Miriam thought that if she acted normal, then maybe everything would just be normal. She could force it to be normal. Just because this felt like the kind of thing that happened in a horror movie didn’t mean it would be like a horror movie—quite the opposite. In horror movies, the girls never saw it coming. They were so stupid.
They were so stupid.
The One Who Got Away
She wakes.
Joints stiff, hip aching, part blind, unable to breathe. Unable to breathe! She jolts, rocks herself upright, into a sitting position, her heart thundering in her chest. She is dizzy with adrenaline. She inhales sharply through her nose. She can breathe, but there is something in her mouth, something soft and wet, a gag. She retches, tries to spit it out. Hands behind her back, she struggles, pushing through pain. Finally, she pulls her right hand free, takes the rag from her mouth. A T-shirt, she sees, faded blue.
In another room, not too far away, someone is crying.
(She can’t think about that now.)
On her feet. Her right eye will not open. With her fingernails, the girl delicately picks a crust of blood from her eyelashes. That helps, a little. It opens, a little. Now she has perspective.
The door is locked, but there is a window, and she is on the ground floor. The window is small, granted, and she is not slender. It is not quite dark.

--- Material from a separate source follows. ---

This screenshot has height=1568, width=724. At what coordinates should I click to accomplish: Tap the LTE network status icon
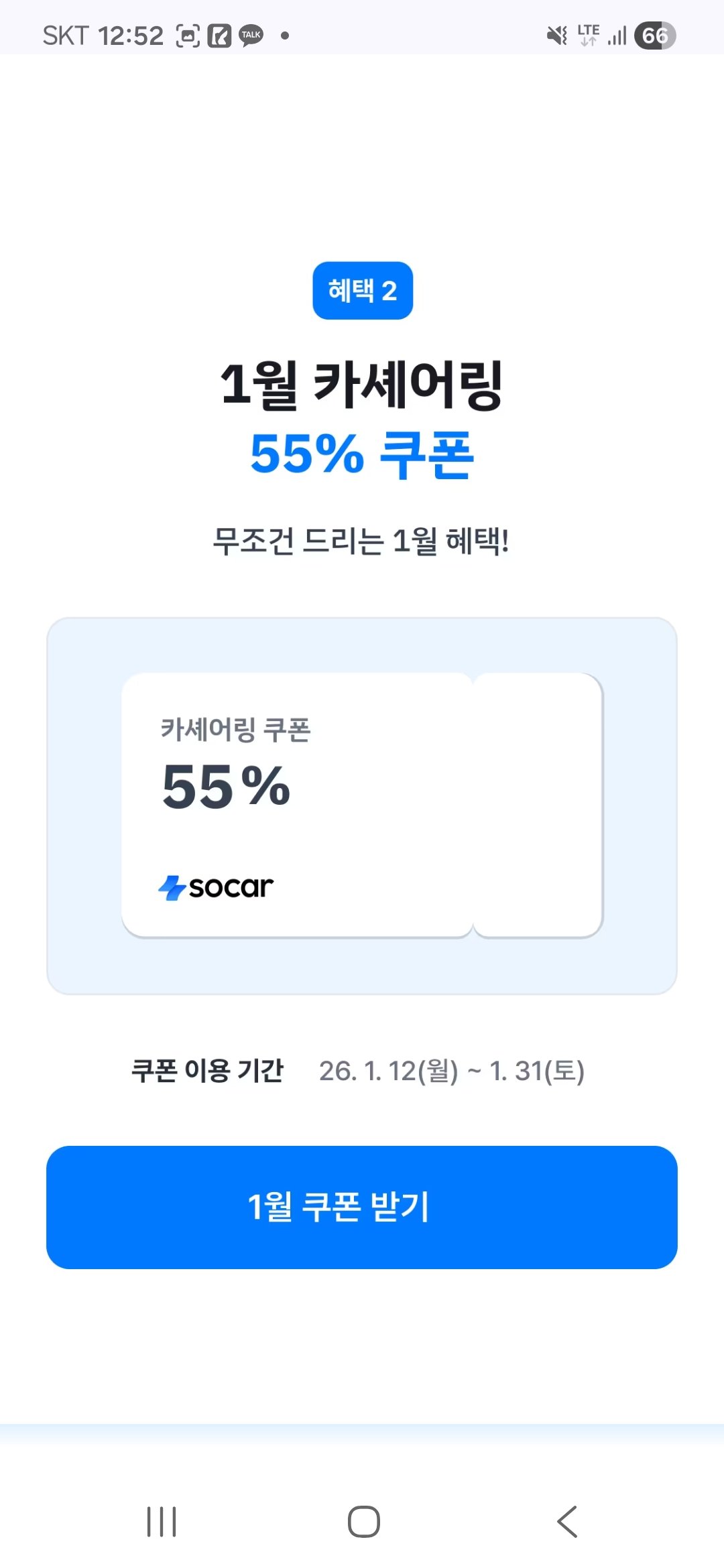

Toward the horizon, over to the west, a murmuration forms, dissipates, re-forms. The sky fills with birds, empties, fills again, and it is beautiful. If she stays right here, the girl thinks to herself, right here on this spot, if she watches, it will never grow dark, and he will never come for her.
The sobbing grows louder and she steps back from the window. She can no longer see the birds.
Like the door, the window is locked, but the glass is a single pane, breakable. Breakable but not silently breakable—will she have time to get out before he comes? Will she be able to force her flesh through that small space at all? Her friend would be able to. Her friend is slender, she did ballet until she was thirteen, her body bends in ways the girl’s does not.